▸ Instructions to follow
Copy out the entries that follow. Leave none out.

▸ Records to use
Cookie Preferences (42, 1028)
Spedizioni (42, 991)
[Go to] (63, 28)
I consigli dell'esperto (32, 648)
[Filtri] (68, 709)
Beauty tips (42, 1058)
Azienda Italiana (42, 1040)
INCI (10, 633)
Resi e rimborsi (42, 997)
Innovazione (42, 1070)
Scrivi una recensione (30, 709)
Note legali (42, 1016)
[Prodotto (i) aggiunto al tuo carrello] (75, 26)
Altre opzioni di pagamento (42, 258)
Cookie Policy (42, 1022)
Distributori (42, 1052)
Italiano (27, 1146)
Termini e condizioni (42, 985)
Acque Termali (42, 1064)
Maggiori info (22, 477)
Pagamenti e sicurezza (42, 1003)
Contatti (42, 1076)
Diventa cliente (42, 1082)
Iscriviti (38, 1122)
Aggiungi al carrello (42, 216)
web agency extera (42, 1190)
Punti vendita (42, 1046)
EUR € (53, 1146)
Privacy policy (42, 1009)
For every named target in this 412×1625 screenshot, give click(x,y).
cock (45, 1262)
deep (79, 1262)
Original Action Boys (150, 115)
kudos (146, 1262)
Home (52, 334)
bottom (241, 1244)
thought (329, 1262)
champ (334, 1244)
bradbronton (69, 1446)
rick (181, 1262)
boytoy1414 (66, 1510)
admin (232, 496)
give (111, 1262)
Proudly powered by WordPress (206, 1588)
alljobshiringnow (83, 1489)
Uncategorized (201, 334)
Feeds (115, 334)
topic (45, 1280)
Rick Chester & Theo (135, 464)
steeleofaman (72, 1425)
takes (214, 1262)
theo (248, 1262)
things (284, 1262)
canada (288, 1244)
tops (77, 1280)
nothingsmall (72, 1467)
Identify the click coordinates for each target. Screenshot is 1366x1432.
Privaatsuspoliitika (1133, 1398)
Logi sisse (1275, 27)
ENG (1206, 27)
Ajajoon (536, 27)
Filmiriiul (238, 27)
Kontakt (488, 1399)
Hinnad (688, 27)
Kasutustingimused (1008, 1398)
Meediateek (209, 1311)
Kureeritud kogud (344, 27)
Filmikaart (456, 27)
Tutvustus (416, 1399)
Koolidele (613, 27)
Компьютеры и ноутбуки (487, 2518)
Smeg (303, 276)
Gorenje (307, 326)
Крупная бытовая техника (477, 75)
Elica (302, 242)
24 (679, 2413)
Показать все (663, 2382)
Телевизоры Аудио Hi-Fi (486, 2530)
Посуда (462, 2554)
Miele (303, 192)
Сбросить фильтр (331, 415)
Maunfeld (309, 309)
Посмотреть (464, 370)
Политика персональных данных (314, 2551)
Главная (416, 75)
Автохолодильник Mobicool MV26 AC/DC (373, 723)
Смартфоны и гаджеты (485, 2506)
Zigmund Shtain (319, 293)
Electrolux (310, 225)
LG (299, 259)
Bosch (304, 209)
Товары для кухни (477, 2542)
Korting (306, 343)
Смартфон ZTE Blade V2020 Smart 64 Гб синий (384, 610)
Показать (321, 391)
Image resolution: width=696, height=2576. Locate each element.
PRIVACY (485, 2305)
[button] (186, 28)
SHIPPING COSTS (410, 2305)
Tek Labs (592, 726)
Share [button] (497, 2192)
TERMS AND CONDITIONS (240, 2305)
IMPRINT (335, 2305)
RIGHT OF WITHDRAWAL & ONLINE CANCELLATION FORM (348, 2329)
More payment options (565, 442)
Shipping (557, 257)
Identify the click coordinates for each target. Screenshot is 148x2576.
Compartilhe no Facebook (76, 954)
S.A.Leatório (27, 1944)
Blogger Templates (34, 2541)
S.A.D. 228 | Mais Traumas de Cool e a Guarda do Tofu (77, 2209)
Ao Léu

▸ Problem solution
Cookie Preferences (42, 1028)
Spedizioni (42, 991)
[Go to] (63, 28)
I consigli dell'esperto (32, 648)
[Filtri] (68, 709)
Beauty tips (42, 1058)
Azienda Italiana (42, 1040)
INCI (10, 633)
Resi e rimborsi (42, 997)
Innovazione (42, 1070)
Scrivi una recensione (30, 709)
Note legali (42, 1016)
[Prodotto (i) aggiunto al tuo carrello] (75, 26)
Altre opzioni di pagamento (42, 258)
Cookie Policy (42, 1022)
Distributori (42, 1052)
Italiano (27, 1146)
Termini e condizioni (42, 985)
Acque Termali (42, 1064)
Maggiori info (22, 477)
Pagamenti e sicurezza (42, 1003)
Contatti (42, 1076)
Diventa cliente (42, 1082)
Iscriviti (38, 1122)
Aggiungi al carrello (42, 216)
web agency extera (42, 1190)
Punti vendita (42, 1046)
EUR € (53, 1146)
Privacy policy (42, 1009)
For every named target in this 412×1625 screenshot, give click(x,y).
cock (45, 1262)
deep (79, 1262)
Original Action Boys (150, 115)
kudos (146, 1262)
Home (52, 334)
bottom (241, 1244)
thought (329, 1262)
champ (334, 1244)
bradbronton (69, 1446)
rick (181, 1262)
boytoy1414 (66, 1510)
admin (232, 496)
give (111, 1262)
Proudly powered by WordPress (206, 1588)
alljobshiringnow (83, 1489)
Uncategorized (201, 334)
Feeds (115, 334)
topic (45, 1280)
Rick Chester & Theo (135, 464)
steeleofaman (72, 1425)
takes (214, 1262)
theo (248, 1262)
things (284, 1262)
canada (288, 1244)
tops (77, 1280)
nothingsmall (72, 1467)
Identify the click coordinates for each target. Screenshot is 1366x1432.
Privaatsuspoliitika (1133, 1398)
Logi sisse (1275, 27)
ENG (1206, 27)
Ajajoon (536, 27)
Filmiriiul (238, 27)
Kontakt (488, 1399)
Hinnad (688, 27)
Kasutustingimused (1008, 1398)
Meediateek (209, 1311)
Kureeritud kogud (344, 27)
Filmikaart (456, 27)
Tutvustus (416, 1399)
Koolidele (613, 27)
Компьютеры и ноутбуки (487, 2518)
Smeg (303, 276)
Gorenje (307, 326)
Крупная бытовая техника (477, 75)
Elica (302, 242)
24 (679, 2413)
Показать все (663, 2382)
Телевизоры Аудио Hi-Fi (486, 2530)
Посуда (462, 2554)
Miele (303, 192)
Сбросить фильтр (331, 415)
Maunfeld (309, 309)
Посмотреть (464, 370)
Политика персональных данных (314, 2551)
Главная (416, 75)
Автохолодильник Mobicool MV26 AC/DC (373, 723)
Смартфоны и гаджеты (485, 2506)
Zigmund Shtain (319, 293)
Electrolux (310, 225)
LG (299, 259)
Bosch (304, 209)
Товары для кухни (477, 2542)
Korting (306, 343)
Смартфон ZTE Blade V2020 Smart 64 Гб синий (384, 610)
Показать (321, 391)
Image resolution: width=696, height=2576. Locate each element.
PRIVACY (485, 2305)
[button] (186, 28)
SHIPPING COSTS (410, 2305)
Tek Labs (592, 726)
Share [button] (497, 2192)
TERMS AND CONDITIONS (240, 2305)
IMPRINT (335, 2305)
RIGHT OF WITHDRAWAL & ONLINE CANCELLATION FORM (348, 2329)
More payment options (565, 442)
Shipping (557, 257)
Identify the click coordinates for each target. Screenshot is 148x2576.
Compartilhe no Facebook (76, 954)
S.A.Leatório (27, 1944)
Blogger Templates (34, 2541)
S.A.D. 228 | Mais Traumas de Cool e a Guarda do Tofu (77, 2209)
Ao Léu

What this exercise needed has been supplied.